[RFI] SolarEdge Finds New Source of Solar System RFI

Jim Brown jim at audiosystemsgroup.com
Mon Jun 3 14:35:28 EDT 2019

On 6/3/2019 9:21 AM, Hare, Ed W1RFI wrote:
> There are a number of possibilities here.

I got involved in trying to help a Solar Edge applications engineer 
optimize a couple of choke designs to be applied to the loop of 
optimizer outputs on the roof. He provided me with lengths of the cable 
they are required to use (by code). In the process, we had discussions 
at a couple of long lunches (he lives in Oakland, CA, about 70 miles N 
of me), and I made several major points to him.

First, that the most cost effective way to solve these problems is to 
design the electronics to minimize MF and HF content, and to practice 
good EMC practices in mechanical/electrical product design. This would 
include interior layout of everything in the path of potentially noisy 
current, careful shaping of the switching waveform to minimize harmonic 
content (as first Elecraft, and subsequently Flex) have done with CW 
keying), and, of course, suitable filtering.

Second, he described a bonding architecture for the panels in the 
particular installation in question whereby lightning ground and power 
ground were on opposite sides of the building, and said that had been 
dictated by the inspector. This arrangement could be producing both 
magnetic and EM fields. As part of troubleshooting, I suggested that the 
lightning ground temporarily be moved so that it follows the same path 
as the switched DC conductors.

Noise generated by the panels themselves can, of course, be radiated by 
conductors within the panels, and by wiring external to the panels. In 
addition, the system can, if there is a sufficiently large loop, produce 
a magnetic field which can be quite strong in the near field. There are 
also electrical/mechanical designs that can minimize both the magnetic 
and EM fields.

An example of what I'm getting at is careful implementation of 
microstrip techniques, either on circuit boards, or by routing 
conductors in very close proximity to a continuous conducting surface 
(like a metallic enclosure or frame). This causes return current to flow 
in the adjacent conducting surface, forming a transmission line, which 
in turn minimizes both the magnetic and EM fields.

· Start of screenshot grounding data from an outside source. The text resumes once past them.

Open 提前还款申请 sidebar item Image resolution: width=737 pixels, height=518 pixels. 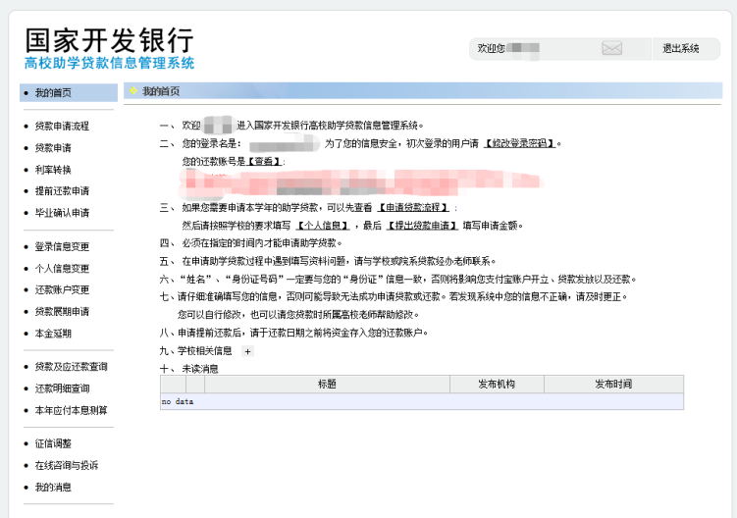click(x=62, y=190)
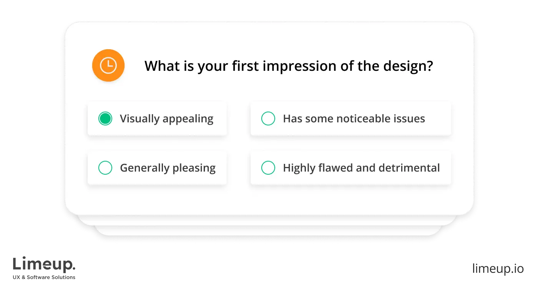Image resolution: width=538 pixels, height=287 pixels.
Task: Click the orange clock icon
Action: pyautogui.click(x=108, y=65)
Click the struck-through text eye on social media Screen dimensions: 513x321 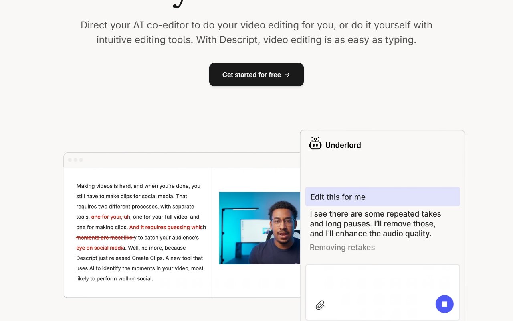tap(100, 248)
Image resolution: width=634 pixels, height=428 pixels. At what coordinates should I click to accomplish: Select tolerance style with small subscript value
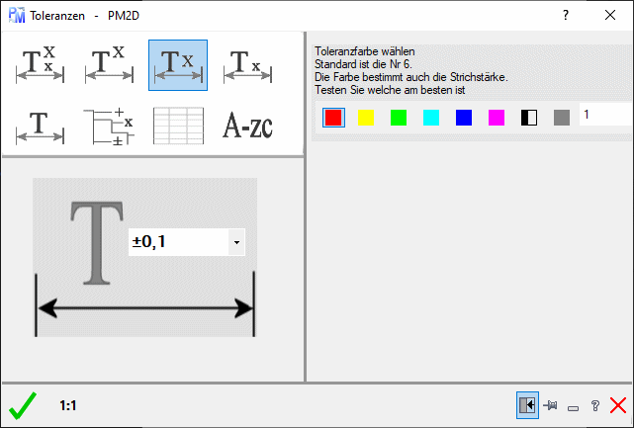click(x=247, y=66)
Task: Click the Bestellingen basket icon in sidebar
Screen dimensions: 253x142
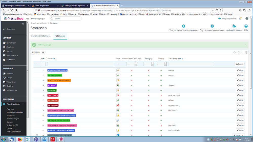Action: [4, 43]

I've not heard from that systems engineer since my choke design was 
applied to the installation in question, but I've heard separately 
(perhaps here?) that they were redesigning some of their electronics.

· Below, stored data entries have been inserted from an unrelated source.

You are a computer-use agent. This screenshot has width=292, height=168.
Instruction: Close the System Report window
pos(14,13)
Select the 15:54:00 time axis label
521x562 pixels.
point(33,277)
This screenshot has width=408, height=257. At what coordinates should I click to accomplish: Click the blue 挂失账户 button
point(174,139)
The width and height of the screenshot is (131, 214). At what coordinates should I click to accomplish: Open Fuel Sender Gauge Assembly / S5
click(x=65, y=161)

And, of course, there are multiple potential sources of EMI -- the 
panels, the optimizers, the inverter, and any control circuitry.

> A common-mode choke is only going to be effective if it includes hot, neutral and ground for ac wiring and +, - and ground for dc.

Exactly right. But for purposes of clarity of understanding, I prefer to 
use the word "return" in place of "ground" when talking about DC wiring. 
:)  For the same reason, I don't like the word "balun" -- I can think of 
nearly a dozen VERY different things commonly described by that word, so 
using obscures understanding of what they are and how they work. :)

Another point that I emphasized to that applications engineer was that 
it is NOT, DC wiring, it is, by virtue of the continuous switching of 
the waveform, both DC and RF wiring.